*Prompt:*
Filter the records below for the word "agent". Keep each line that has it.

[[ Records for processing open ]]

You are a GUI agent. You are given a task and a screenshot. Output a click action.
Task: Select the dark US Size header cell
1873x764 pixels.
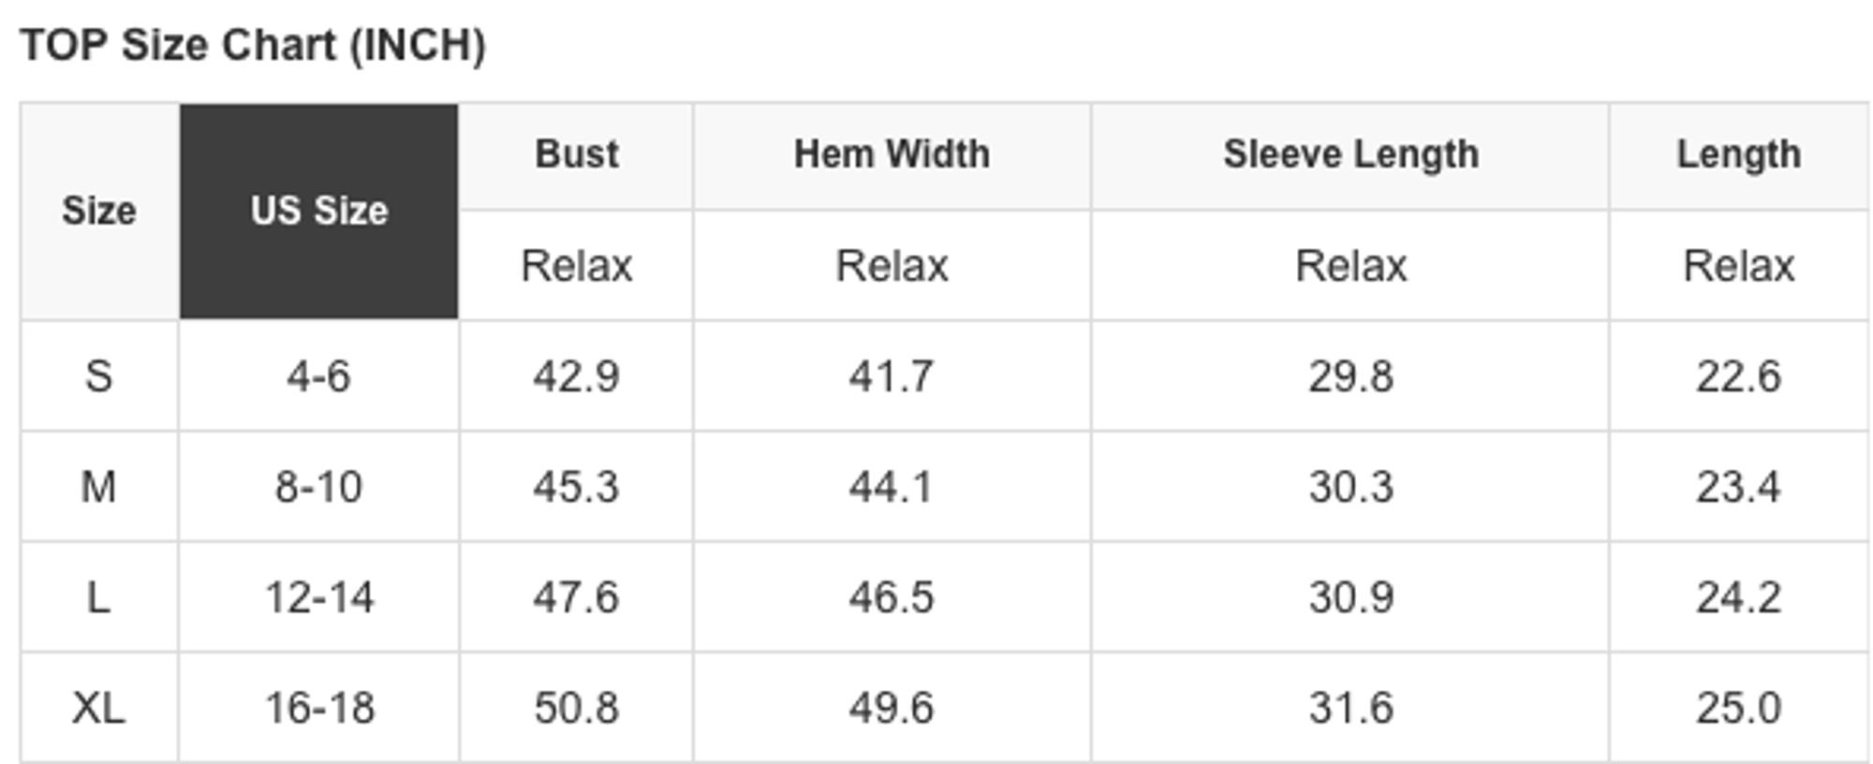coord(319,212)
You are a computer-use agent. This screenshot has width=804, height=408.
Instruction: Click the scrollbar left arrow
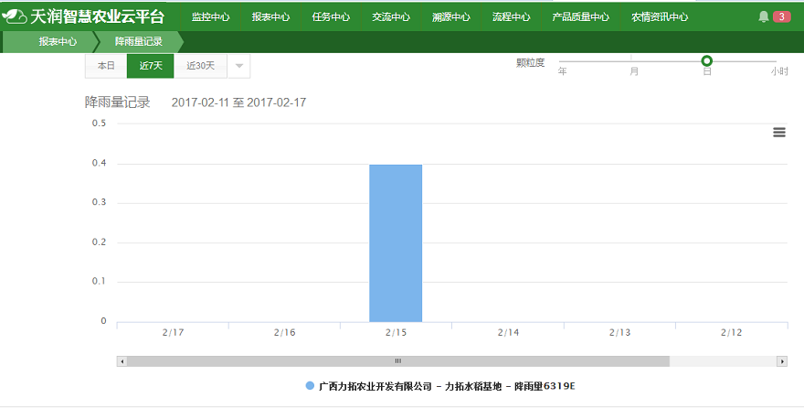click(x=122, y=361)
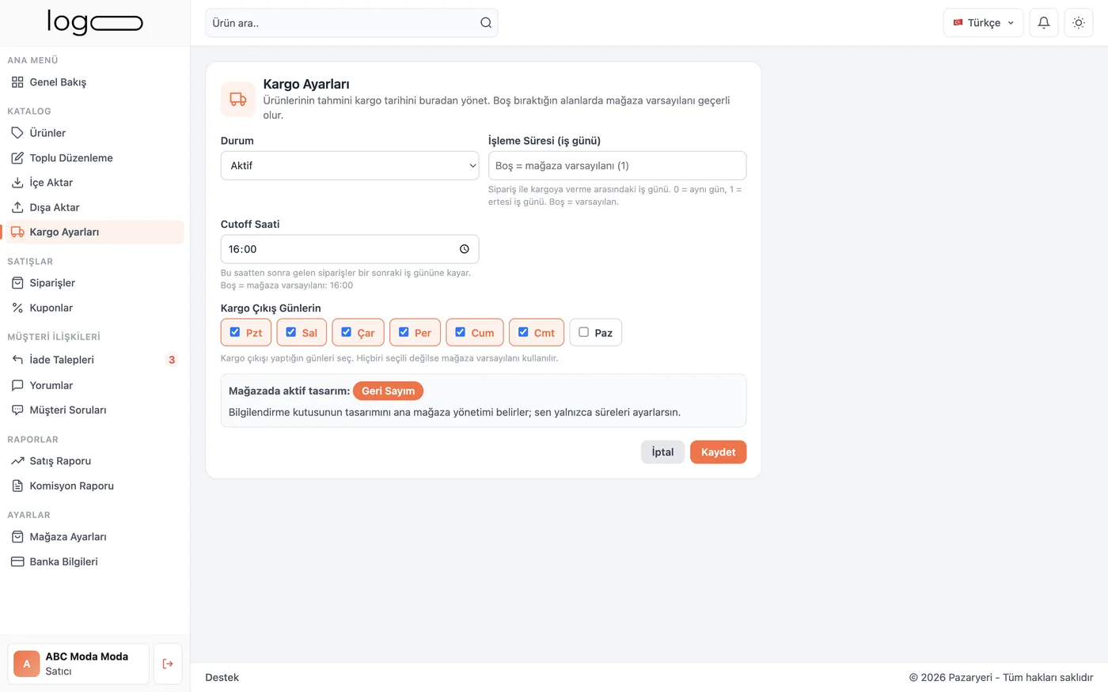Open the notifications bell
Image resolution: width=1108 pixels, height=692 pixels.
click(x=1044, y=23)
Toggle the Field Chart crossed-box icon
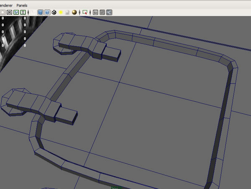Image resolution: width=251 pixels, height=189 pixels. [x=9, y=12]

[[ Records for processing closed ]]
[[ Records for processing open ]]

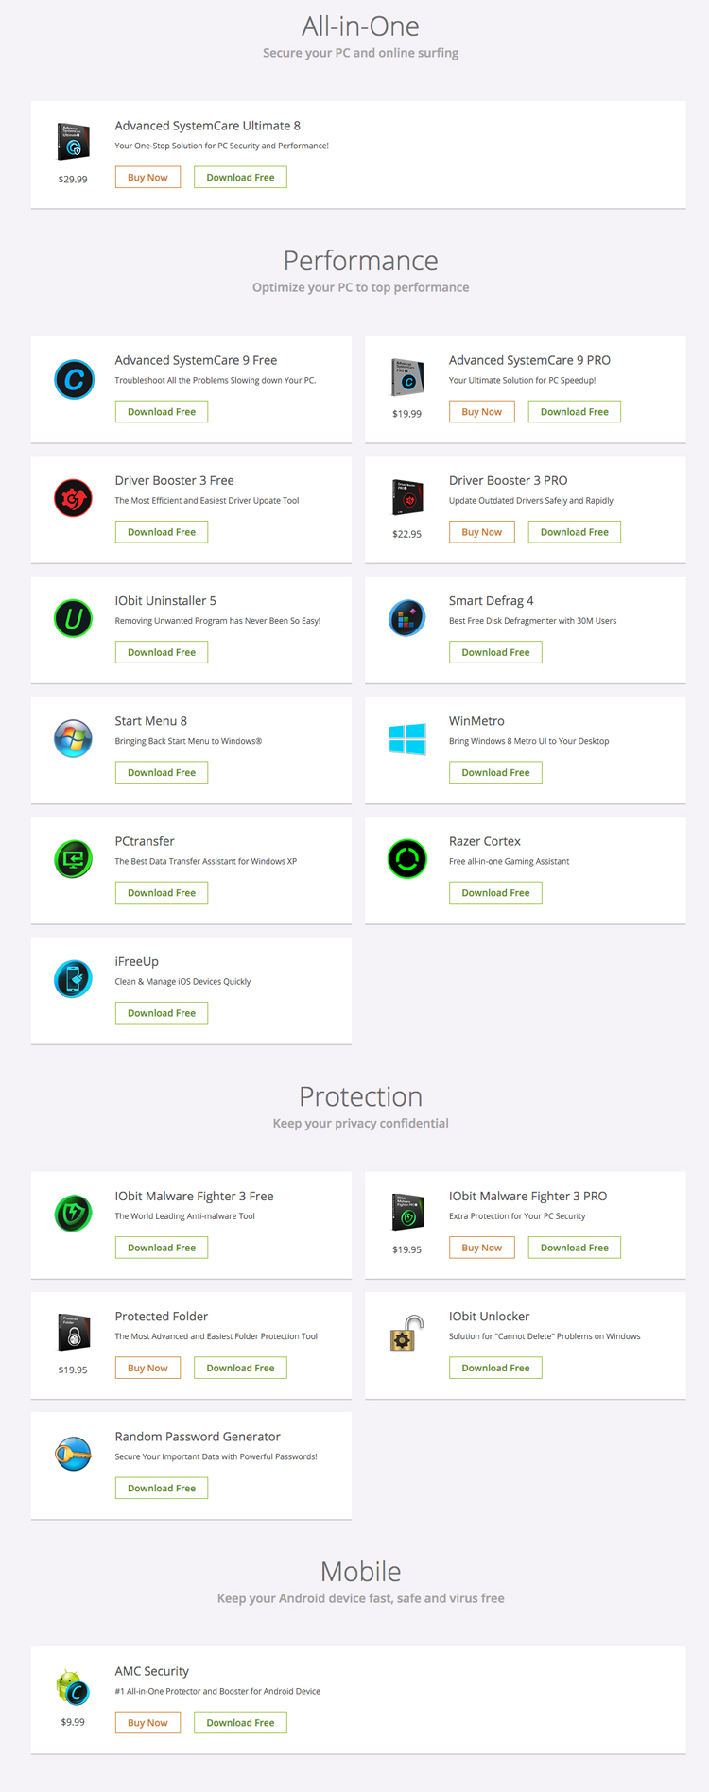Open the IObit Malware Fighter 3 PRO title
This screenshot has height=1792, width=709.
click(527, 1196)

[[ Records for processing closed ]]

*Output below:*
You are a GUI agent. You are given a task and a screenshot. Output a click action.
You are a computer-use agent. This screenshot has width=804, height=408.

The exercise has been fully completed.